The limit of the empirical spectral measure of Wishart matrices, with \(\mathcal {H}^{(m)}_0\) assumption, was found in Marchenko and Pastur (1967) by Vladimir Marchenko and Leonid Pastur. Assume that \(\Sigma \sim N(0,I)\). If \(m,N \rightarrow \infty \) in such a way that \(m/N \rightarrow \lambda \in (0, 1),\) then the empirical spectral distribution \({{\mathbf {X}}}^T {{\mathbf {X}}}\) converges weakly to the Marchenko–Pastur distribution with density (with respect to the Lebesgue measure)

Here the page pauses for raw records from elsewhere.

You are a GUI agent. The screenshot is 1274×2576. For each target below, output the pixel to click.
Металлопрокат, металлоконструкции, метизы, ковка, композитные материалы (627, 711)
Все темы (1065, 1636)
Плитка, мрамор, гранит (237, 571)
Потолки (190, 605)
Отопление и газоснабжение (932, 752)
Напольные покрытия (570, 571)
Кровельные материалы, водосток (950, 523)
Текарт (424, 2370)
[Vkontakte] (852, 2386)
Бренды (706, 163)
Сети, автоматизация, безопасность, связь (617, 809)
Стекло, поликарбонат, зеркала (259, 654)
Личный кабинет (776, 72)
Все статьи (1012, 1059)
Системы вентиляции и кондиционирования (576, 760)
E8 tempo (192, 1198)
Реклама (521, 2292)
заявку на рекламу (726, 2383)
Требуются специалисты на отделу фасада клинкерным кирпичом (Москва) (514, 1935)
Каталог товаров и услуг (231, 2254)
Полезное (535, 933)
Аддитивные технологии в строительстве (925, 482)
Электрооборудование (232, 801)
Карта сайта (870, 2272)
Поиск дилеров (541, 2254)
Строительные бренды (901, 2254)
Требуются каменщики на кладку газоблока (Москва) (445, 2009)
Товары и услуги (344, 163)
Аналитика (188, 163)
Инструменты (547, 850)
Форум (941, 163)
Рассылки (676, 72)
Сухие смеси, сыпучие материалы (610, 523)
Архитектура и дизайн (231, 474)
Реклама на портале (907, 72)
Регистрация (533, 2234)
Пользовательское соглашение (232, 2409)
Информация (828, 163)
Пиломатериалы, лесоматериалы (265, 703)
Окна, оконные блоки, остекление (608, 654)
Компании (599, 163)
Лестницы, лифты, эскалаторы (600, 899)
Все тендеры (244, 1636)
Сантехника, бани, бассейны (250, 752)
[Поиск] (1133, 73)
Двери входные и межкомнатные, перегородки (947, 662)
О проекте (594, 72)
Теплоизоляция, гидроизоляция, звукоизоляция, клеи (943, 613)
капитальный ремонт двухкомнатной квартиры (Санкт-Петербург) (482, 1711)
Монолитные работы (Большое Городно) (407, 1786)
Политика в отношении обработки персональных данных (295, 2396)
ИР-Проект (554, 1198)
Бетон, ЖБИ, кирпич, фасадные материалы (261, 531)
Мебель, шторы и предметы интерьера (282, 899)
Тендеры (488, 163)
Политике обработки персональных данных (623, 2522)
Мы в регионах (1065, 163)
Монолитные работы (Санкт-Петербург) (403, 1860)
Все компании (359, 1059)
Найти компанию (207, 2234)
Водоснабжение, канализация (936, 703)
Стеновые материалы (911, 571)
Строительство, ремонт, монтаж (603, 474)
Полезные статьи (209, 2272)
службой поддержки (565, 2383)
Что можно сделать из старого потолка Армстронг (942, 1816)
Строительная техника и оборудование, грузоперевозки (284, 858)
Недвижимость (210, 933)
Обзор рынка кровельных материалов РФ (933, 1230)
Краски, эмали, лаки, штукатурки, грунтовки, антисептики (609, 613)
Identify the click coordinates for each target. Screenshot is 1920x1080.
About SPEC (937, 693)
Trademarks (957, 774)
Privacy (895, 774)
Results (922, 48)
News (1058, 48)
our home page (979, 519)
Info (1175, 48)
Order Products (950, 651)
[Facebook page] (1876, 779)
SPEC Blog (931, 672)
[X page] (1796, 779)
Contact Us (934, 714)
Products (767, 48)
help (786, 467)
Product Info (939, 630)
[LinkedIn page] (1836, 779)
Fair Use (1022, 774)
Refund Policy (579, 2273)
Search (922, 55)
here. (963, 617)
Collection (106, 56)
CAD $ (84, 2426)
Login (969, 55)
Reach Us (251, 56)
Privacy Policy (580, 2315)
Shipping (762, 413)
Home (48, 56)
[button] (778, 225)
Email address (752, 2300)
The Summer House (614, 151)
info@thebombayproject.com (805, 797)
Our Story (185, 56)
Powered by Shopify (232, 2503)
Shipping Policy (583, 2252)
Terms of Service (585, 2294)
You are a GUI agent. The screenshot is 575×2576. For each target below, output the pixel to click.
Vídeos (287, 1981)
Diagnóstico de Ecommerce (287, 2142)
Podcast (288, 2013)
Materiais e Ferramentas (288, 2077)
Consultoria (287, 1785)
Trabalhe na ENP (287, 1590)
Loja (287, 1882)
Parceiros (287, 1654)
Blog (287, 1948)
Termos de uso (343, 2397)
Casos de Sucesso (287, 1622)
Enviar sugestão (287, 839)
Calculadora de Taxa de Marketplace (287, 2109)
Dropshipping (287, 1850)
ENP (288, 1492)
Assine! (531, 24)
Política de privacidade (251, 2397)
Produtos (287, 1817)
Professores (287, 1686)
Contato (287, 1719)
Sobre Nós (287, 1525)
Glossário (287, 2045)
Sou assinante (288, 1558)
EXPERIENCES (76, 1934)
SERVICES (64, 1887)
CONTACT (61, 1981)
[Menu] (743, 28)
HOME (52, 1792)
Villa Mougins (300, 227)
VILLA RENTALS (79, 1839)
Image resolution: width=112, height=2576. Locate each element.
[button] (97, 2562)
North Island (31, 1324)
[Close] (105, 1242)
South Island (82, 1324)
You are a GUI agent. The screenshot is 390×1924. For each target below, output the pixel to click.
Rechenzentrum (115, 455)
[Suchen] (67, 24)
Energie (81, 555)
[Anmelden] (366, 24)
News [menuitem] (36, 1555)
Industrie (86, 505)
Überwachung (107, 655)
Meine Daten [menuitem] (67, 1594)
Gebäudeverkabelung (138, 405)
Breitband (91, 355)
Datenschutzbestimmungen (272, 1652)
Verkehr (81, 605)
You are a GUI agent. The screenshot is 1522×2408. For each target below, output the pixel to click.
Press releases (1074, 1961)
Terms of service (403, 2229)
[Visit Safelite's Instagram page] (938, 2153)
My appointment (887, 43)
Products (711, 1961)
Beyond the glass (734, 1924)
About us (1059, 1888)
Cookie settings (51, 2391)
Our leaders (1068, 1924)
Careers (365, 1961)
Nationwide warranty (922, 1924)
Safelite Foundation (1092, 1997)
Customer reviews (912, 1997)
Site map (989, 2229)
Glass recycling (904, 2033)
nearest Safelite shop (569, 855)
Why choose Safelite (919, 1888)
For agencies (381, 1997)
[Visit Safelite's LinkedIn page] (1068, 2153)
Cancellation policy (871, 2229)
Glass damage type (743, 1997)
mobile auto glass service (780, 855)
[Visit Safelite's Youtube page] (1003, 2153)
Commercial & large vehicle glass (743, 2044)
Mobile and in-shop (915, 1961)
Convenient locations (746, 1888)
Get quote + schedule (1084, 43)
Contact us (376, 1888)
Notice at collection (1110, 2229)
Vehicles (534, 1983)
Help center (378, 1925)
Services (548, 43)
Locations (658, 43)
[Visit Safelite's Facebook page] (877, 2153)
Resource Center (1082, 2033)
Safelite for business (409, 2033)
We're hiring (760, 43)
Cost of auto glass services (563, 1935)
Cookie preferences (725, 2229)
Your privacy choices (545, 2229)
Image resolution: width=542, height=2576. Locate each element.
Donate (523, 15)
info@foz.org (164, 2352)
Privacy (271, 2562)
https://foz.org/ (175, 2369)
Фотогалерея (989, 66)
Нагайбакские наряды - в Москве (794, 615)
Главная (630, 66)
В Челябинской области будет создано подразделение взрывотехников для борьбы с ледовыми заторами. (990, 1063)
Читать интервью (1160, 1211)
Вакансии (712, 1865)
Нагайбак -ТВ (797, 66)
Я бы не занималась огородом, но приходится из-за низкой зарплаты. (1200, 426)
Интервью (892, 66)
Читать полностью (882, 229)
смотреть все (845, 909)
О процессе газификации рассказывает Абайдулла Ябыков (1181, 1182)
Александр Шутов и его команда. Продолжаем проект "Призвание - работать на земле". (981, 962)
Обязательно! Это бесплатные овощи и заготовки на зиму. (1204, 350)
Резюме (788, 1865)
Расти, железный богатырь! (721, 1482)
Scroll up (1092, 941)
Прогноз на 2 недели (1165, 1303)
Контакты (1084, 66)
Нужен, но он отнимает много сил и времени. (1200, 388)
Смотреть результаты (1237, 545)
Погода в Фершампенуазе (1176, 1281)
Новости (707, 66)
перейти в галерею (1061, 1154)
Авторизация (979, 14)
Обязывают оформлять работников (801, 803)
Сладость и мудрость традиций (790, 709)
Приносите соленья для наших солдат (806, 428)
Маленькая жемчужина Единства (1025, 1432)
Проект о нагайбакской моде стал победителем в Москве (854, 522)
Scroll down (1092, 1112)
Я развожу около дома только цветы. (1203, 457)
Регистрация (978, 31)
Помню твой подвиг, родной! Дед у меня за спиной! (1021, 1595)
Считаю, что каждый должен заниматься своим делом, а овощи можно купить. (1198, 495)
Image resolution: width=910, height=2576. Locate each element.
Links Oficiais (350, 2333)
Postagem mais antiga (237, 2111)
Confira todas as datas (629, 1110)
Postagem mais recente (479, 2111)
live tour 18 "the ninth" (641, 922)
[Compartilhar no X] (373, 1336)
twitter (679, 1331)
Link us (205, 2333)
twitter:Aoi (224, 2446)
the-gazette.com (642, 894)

$$\begin{aligned} {\nu }(dx)=\frac{1}{2\pi x}\,\sqrt{4\lambda -(x-(1+\lambda ))^2}\,dx, \end{aligned}$$

supported on the interval \(((1-\sqrt{\lambda })^2,\,(1+\sqrt{\lambda })^2)\).

5.3 Real data example

As an illustrative example we consider the data from Stevens (2012) that appeared originally in Ambrose (1985). The data in Table 8 represent average ratings on three performance aspects (rhythm, intonation and tempo) of two groups of elementary school children that received instruction in clarinet. The experimental group (1) had programmed instruction, while the control group (2) had traditional classroom instruction.

Table 8 Performance aspects ratings

Suppose a researcher wants to examine the effects of instruction on these performance aspects. If these aspects are normally distributed and independent random variables, a separate univariate analysis of variance for each variable is recommended. However, if this is not the case, the researcher should either use some nonparametric procedure (in case of non-normality) or a multivariate analysis of variance (in presence of correlation). Hence, our test is handy to make a decision about the appropriate procedure.

Applying the test on data from Table 8 we get the p-values of 0.12 (group 1) and 0.19 (group 2) and therefore the recommendation for the researcher is to examine the effects using the univariate analysis of variance.